Breaking The Silence
As I ponder the love God has for me and the love I have for my family, I wonder, how is it our family finds itself torn asunder time and again? How is it the people who bring tears of joy to our eyes and wipe away our tears of sadness can find themselves on the wrong side of our anger? What happens?
The night I was placed on a team with 5 of my brothers and sisters (Ricky Harrington, Kyle Holcomb, Candace Mitchell, Stefanie Black, and Emily Cargill) I took part in a team prayer. We each prayed for the journey ahead of us. We also each shared our hopes and goals for our team. I said from that moment on we were family. We were brothers and sisters. As brothers and sisters we were going to fight, but we were going to love one another above all else. We had a battle ahead of us.
For the first few months as a team, our relationships were somewhat frosty. We didn’t quite get along. We were six different people with different backgrounds and different opinions. Ricky, Kyle, and I gelled quite well. As did Candace, Stefanie, and Emily. Our struggle manifested itself in the time-honored tradition of a battle of the sexes. We were stubborn and when we argued we found our differences nearly insurmountable. But yet, here I am, well over a year later, with nothing but love in my heart for Ricky, Kyle, Candace, Stefanie, and Emily. How did we manage to stay together as a team and love one another despite bullheadedness and quarrels?
For each of us cutting and running simply was not an option. We were brothers and sisters and we had made the conscious decision to love one another regardless of our differences or shortcomings. We chose to stubbornly love each other. The decision to love is the key to the continued success of our family (I speak broadly of the Christian family as a whole). Unfortunately, we do not always choose to love unconditionally.

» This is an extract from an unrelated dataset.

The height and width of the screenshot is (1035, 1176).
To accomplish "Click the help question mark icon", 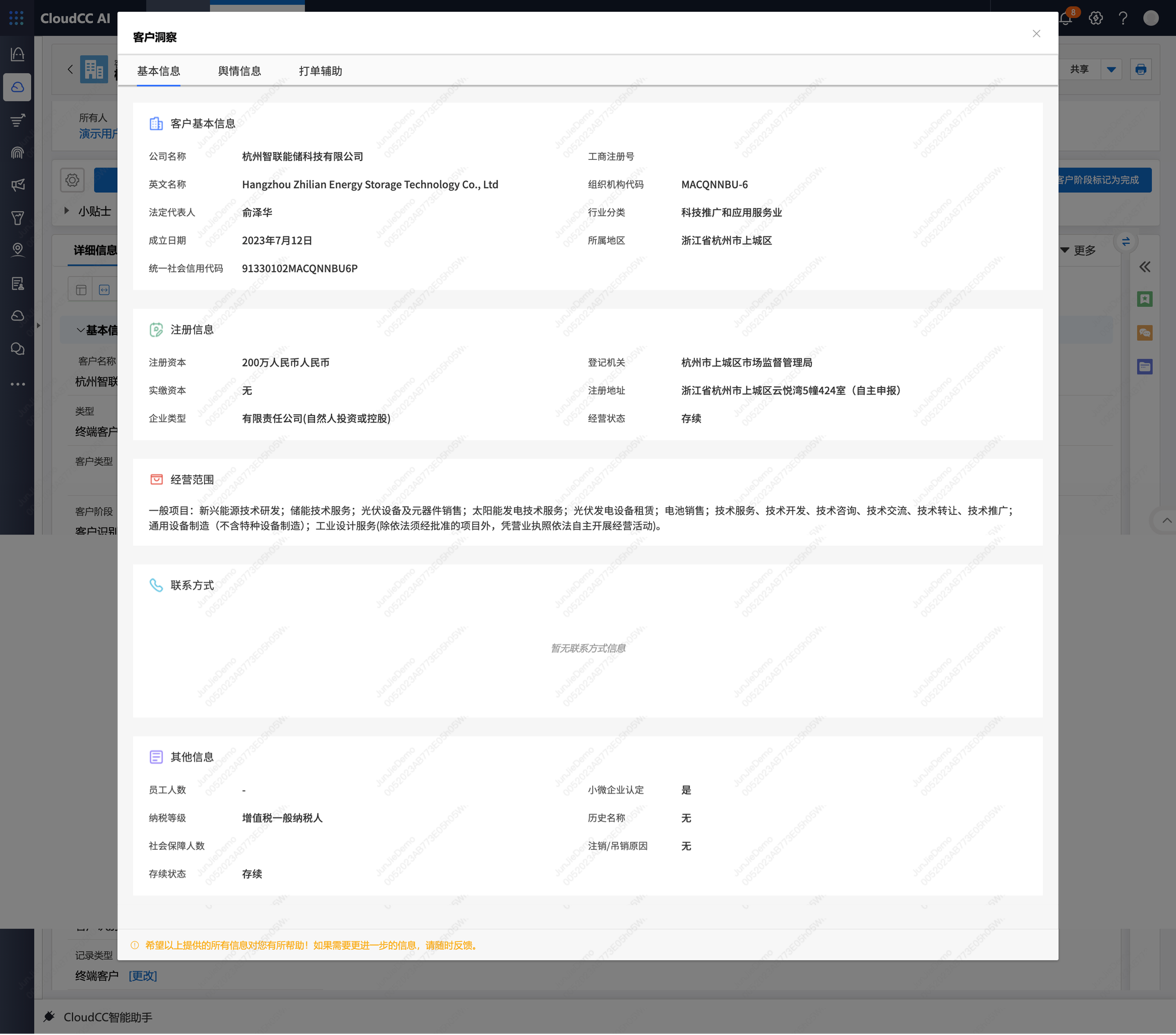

Love does not always win over our hearts and minds. When we fail to make decisions with love in our hearts we allow lines to drawn in the sand. On one side of the line we place ourselves and on the other the people with whom we disagree. The longer we fail to allow love to dictate our actions the further we step away from the line and our brothers and sisters on the other side. When love is not in our hearts something else creeps in; Hatred.
Whether we care to admit it we have, each of us, chosen to act on feelings of hate in regard to those we once called brothers and sisters. Eventually hatred fosters an ideology of us-and-them that blinds us from the love we once felt. This newfound mentality makes it not only easy to cut and run, but also makes it seem as though cutting and running is the only option. We forget there is no us-and them. There is only us. We did not forge this family. God did. This is God’s family and he has invited us into it by way of His Son. It is not our place to tear it apart.
Why then? Why do we tear it apart? Because we do not choose to love those whom we have been told to love. We forget the greatest command. We allow our outstanding debt of love to one another to go unpaid. People get hurt and we hurt ourselves. We temporarily seem to pay no heed to the scriptures and what life should have taught us by now; Family is about disagreeing and choosing to stay together.
Time and again I’ve found myself at odds with my Mom, my Dad, or my brother. After 21 years of fighting, however, they are still my Mom, my Dad, and my brother and I am their son and brother and I love them. Our disputes may be inconsequential but generally so are the things that allow us to draw the line in the sand with our brothers and sisters in Christ. Cutting and running simply is not an option.
I know I will not put a stop to church disputes with this one blog. I will personally forget my own words one day, probably sooner then I care to admit, and choose to not a love a brother or sister. It is my profound hope, however, that my words have an impact on those who read them. I pray that my family in Scotland and my family in America will choose to love one another til Kingdom come. It is my profound hope that far above my words, we would choose to heed those of Christ; “I give you a new commandment: That you should love one another. Just as I have loved you, so you too should love one another.” Paul put it well when he wrote, “Keep out of debt and owe no man anything, except to love one another; for he who loves his neighbor [who practices loving others] has fulfilled the Law [relating to one’s fellowmen, meeting all its requirements]”.
I love my family. I love God. If ever I fail to live up to this love I implore any of you to rebuke me long before I have the opportunity to draw a line in the sand. I hope this has been more than the stream of consciousness ramblings of a man whose heart is currently torn between two families and two countries. This is a sentiment that’s been on my mind as of late and I’ve felt compelled to share it with those whom I love.